**Task to carry out**. Type the records that follow again exactly as written, but drop the pictures.
[Data to examine — start]
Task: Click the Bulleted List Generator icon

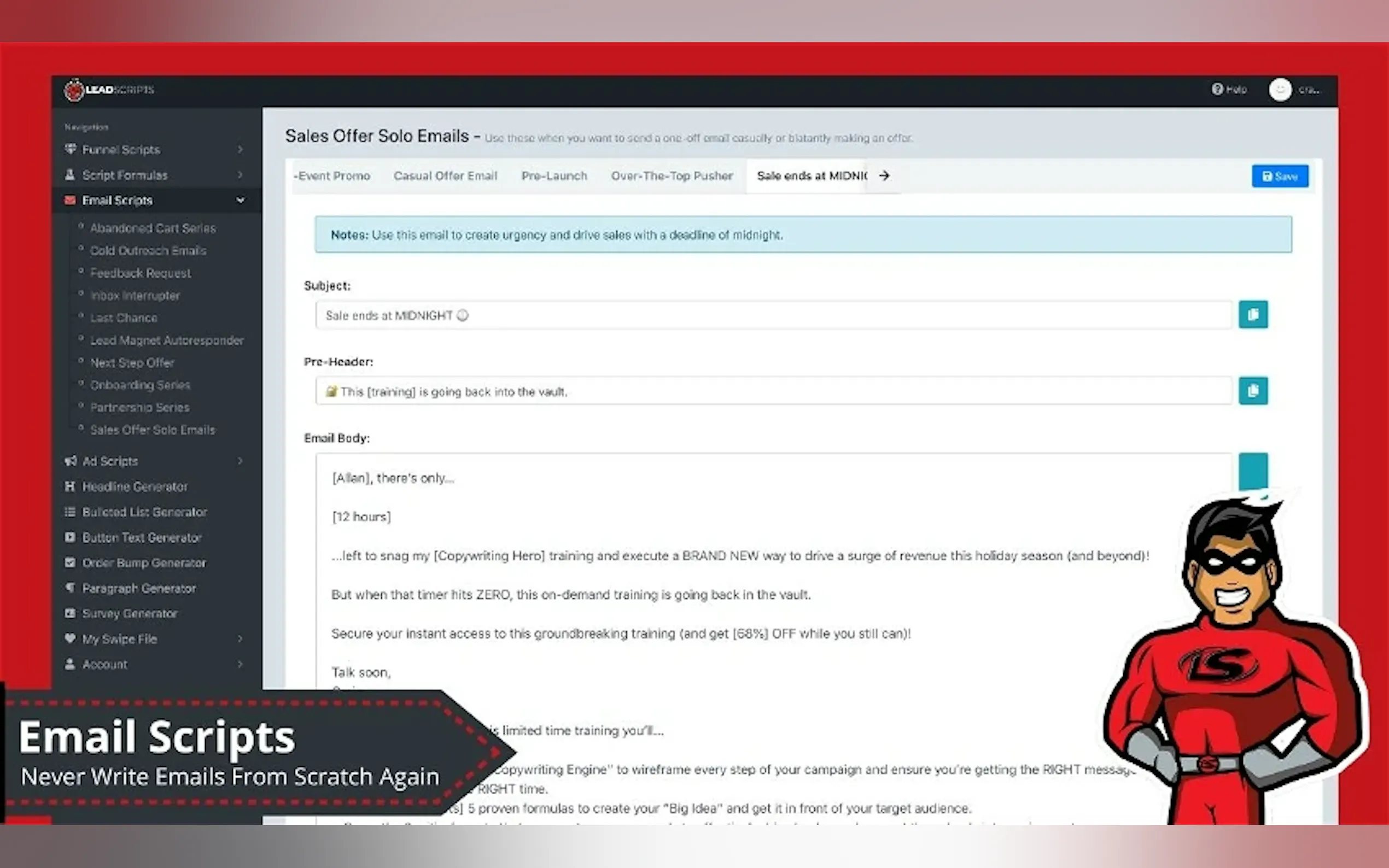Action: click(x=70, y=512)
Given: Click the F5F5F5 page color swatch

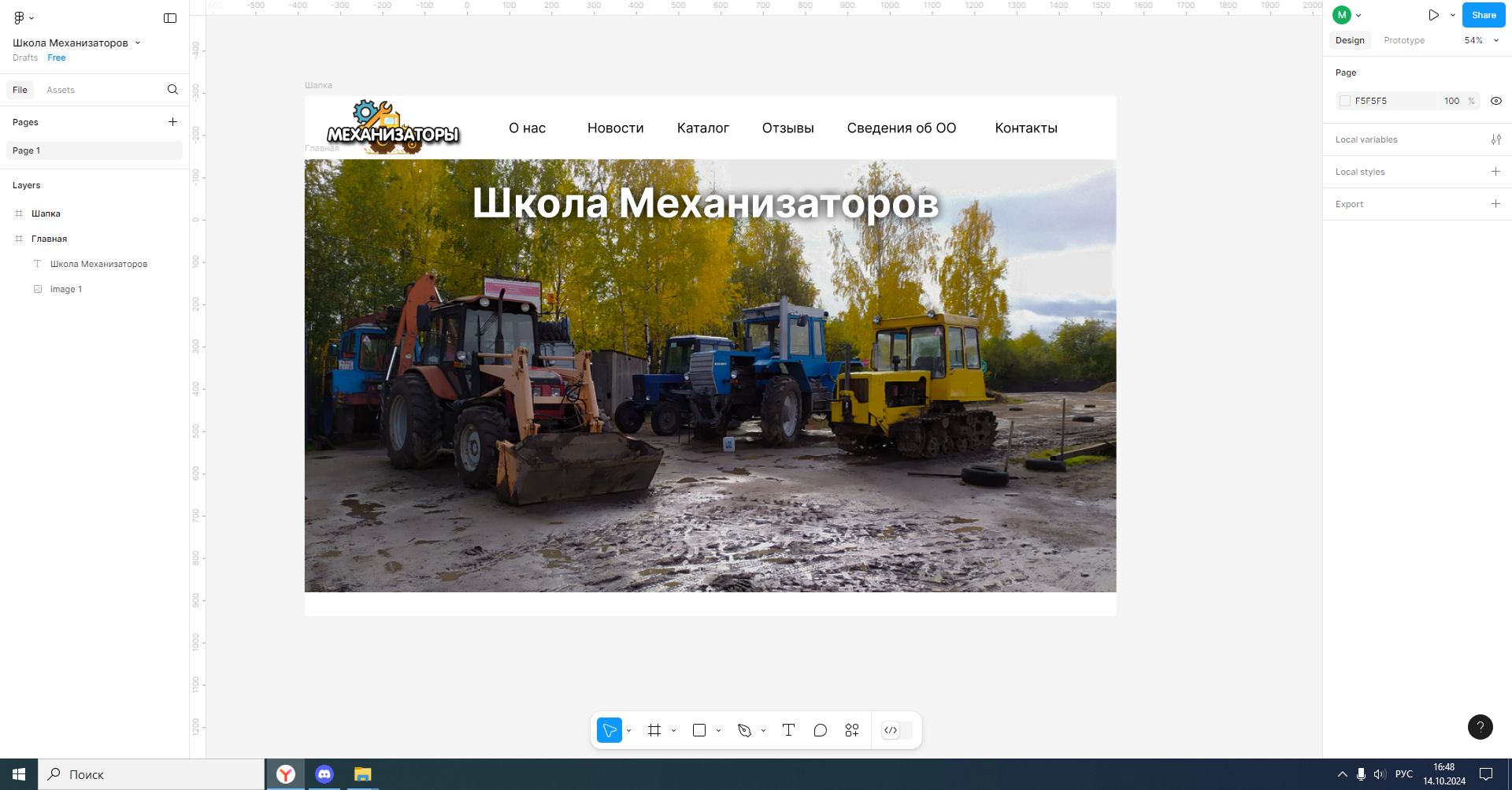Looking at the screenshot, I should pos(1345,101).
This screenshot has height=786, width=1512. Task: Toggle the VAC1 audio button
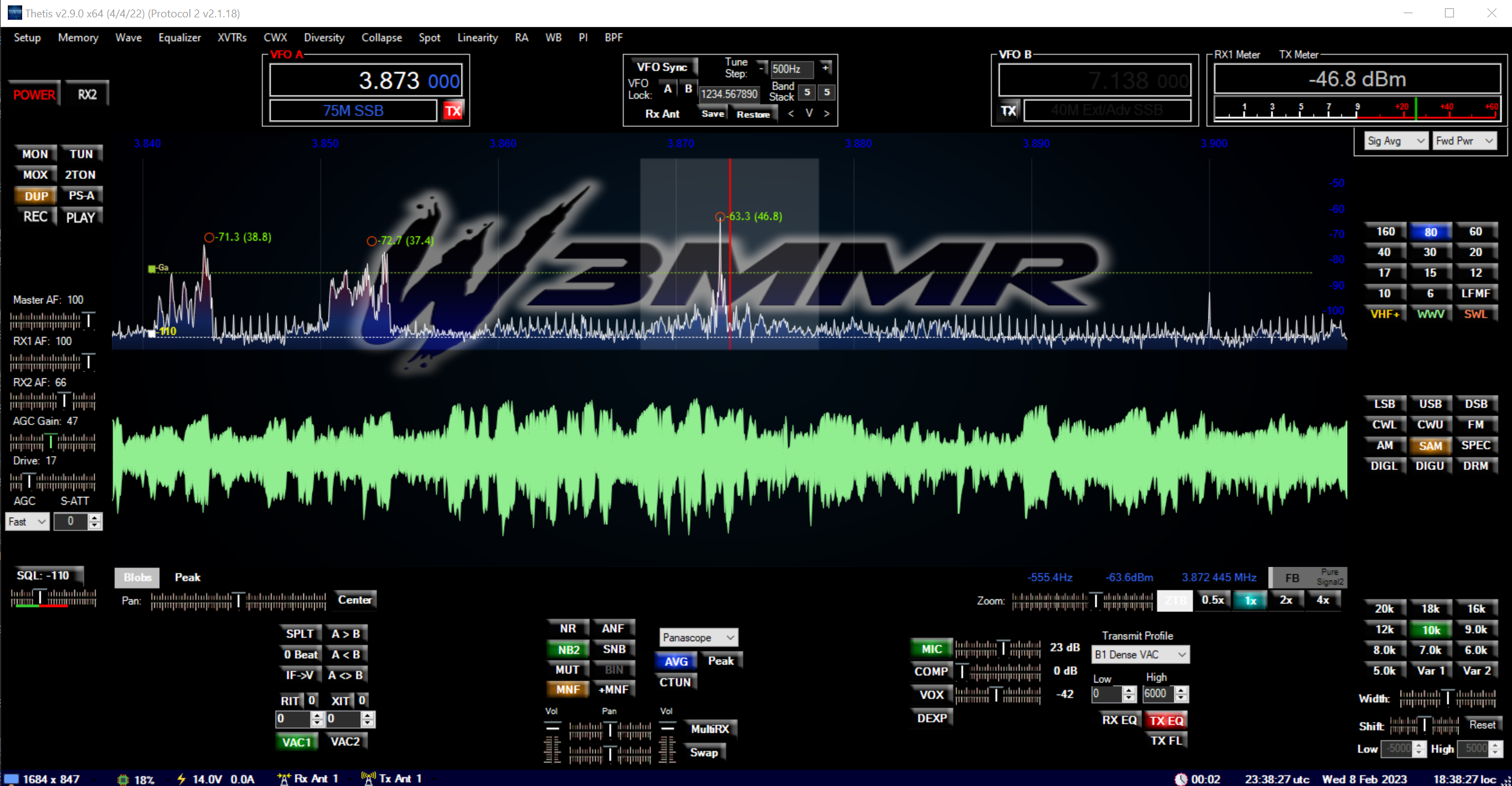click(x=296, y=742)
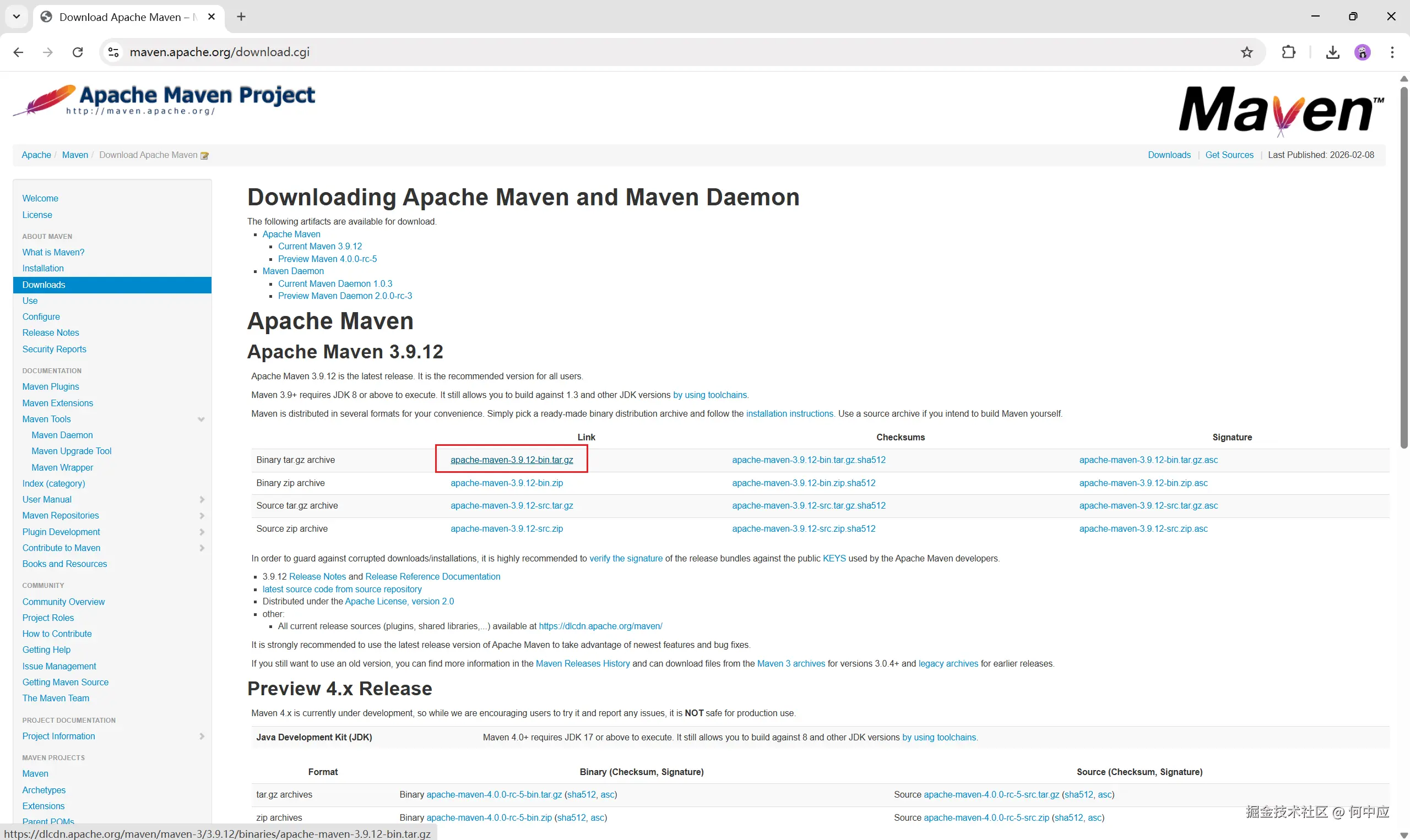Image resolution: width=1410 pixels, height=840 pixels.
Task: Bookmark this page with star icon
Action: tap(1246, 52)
[Data to examine — finish]
**Result of this task**.
Task: Click the Bulleted List Generator icon

Action: click(x=70, y=512)
Given: Click the F5F5F5 page color swatch

Looking at the screenshot, I should pos(1345,101).
This screenshot has height=786, width=1512. Task: Toggle the VAC1 audio button
click(x=296, y=742)
Image resolution: width=1410 pixels, height=840 pixels.
Task: Bookmark this page with star icon
Action: tap(1246, 52)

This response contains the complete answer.